The Ghastliest Product Launches
By Paul Lukas

(FORTUNE Magazine) – The folks who make Gerber baby food probably wish they could forget the experiment, but they once tried to market a line of meals for adults. Unfortunately, if predictably, it flopped.

That sort of misplaced brand context wasn't the problem when Miller Brewing tried to cash in on the clear-products fad with Miller Clear Beer--it just turned out, again unsurprisingly, that beer drinkers didn't want a colorless beer.

And as for Nestea's launch of a yellowish carbonated beverage called Tea Whiz--well, you can see the problem.

Three large, well-established companies; three colossal errors in marketing judgment. An obvious question comes to mind: What were they thinking?

As it happens, that query is the title of a new book by marketing consultant Robert McMath, and it's one he's uniquely qualified to pose. McMath runs the New Products Showcase & Learning Center in Ithaca, N.Y., a collection of about 65,000 consumer products, most of them abject failures. It is, as he puts it, a "library of losers." Nevertheless, product developers pay hundreds of dollars an hour to visit his facility and learn from others' mistakes.

McMath's specialty niche may seem like the basis for a comedy routine, but there's nothing funny about the high-stakes game of product development. According to What Were They Thinking?, it now costs $20 million to $50 million to launch a new product successfully, yet 25,000 new items appeared in 1997 alone, almost twice as many as in 1989. And here's the kicker: The vast majority of these products are destined to stiff. The most optimistic forecast is that only one in five launches will succeed; the most pessimistic, one out of 671. Okay, maybe that is kind of funny.

A stroll through McMath's product archive is funnier still, bringing you face to face with such quintessential marketing missteps as Frito-Lay lemonade (if you specialize in salty snacks, don't launch a beverage), Ben-Gay aspirin (if you specialize in a product that's hot to the touch, don't launch an ingestible version of it), and Louis Sherry gorgonzola Cheese Dressing (if you specialize in ice cream, don't launch anything with the words "gorgonzola cheese").

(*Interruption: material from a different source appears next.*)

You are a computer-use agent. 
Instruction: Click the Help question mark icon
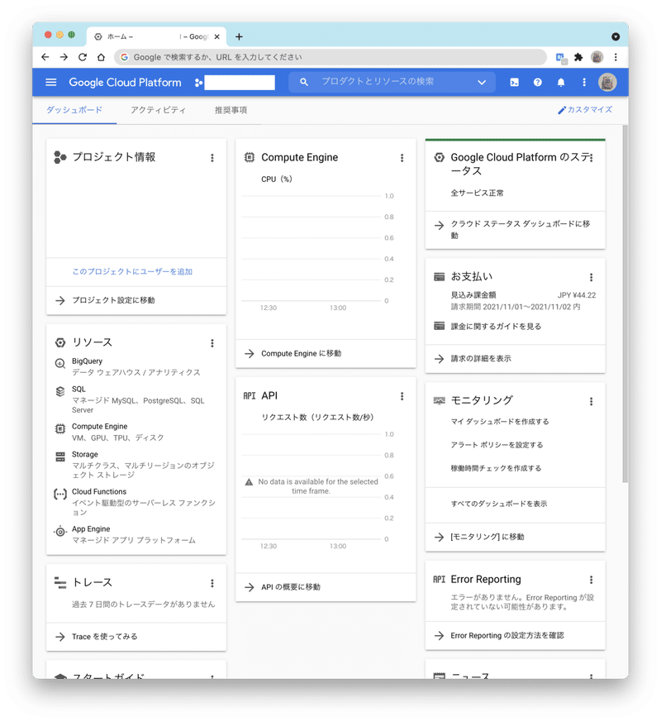[x=538, y=82]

All kidding aside, why do so few products succeed? Both in conversation and in What Were They Thinking?, McMath identifies several culprits, including lack of innovation ("The cost of developing a new product has gotten so high that it's cheaper to just copy the other guy"), corporate inertia ("It sometimes takes more courage to kill a product that's going nowhere than to sustain it"), and an overreliance on focus groups ("People don't necessarily tell you what they really think").

Ultimately, however, McMath portrays a business culture that has fallen victim to its own worst devices. "We've created a management environment that rewards people for constructing facades and ignoring reality," he writes, putting his finger on the very essence of contemporary marketing. "You have to pretend, even if it's not true, that you are better, bigger, stronger, faster acting, newer, and more improved than everybody else."

So what advice would McMath have for someone considering a marketing career? He flashes a wry smile and says, "Go into real estate."

UPDATE: The folks at Parkay margarine, who recently began using the sales line "Now! Real butter taste!" despite having already marketed the brand on the basis of its buttery flavor for over two decades (see One-Man Focus Group, Oct. 13, 1997), have replaced that pitch with a new and improved one: "Now! Melt in your mouth buttery taste!"

Imagine the genesis of this campaign: One can almost envision Parkay's marketing team presenting the reformulated product to focus-group participants and instructing them, "Okay, let it sit in your mouth a bit, and then rate its meltability on a scale of one to ten." Repeated calls to a company spokesman went unanswered, so questions regarding the finer points of Parkay's marketing strategy were regretfully tabled.

Meanwhile, some very unscientific polling of five consumers in a Brooklyn supermarket revealed that they were all disinclined to have a hunk of butter, Parkay, or anything else melting in their mouths. "Except maybe some ice cream," said one. "You got any of that?"

PAUL LUKAS, author of Inconspicuous Consumption, obsesses over the details of consumer culture so you don't have to.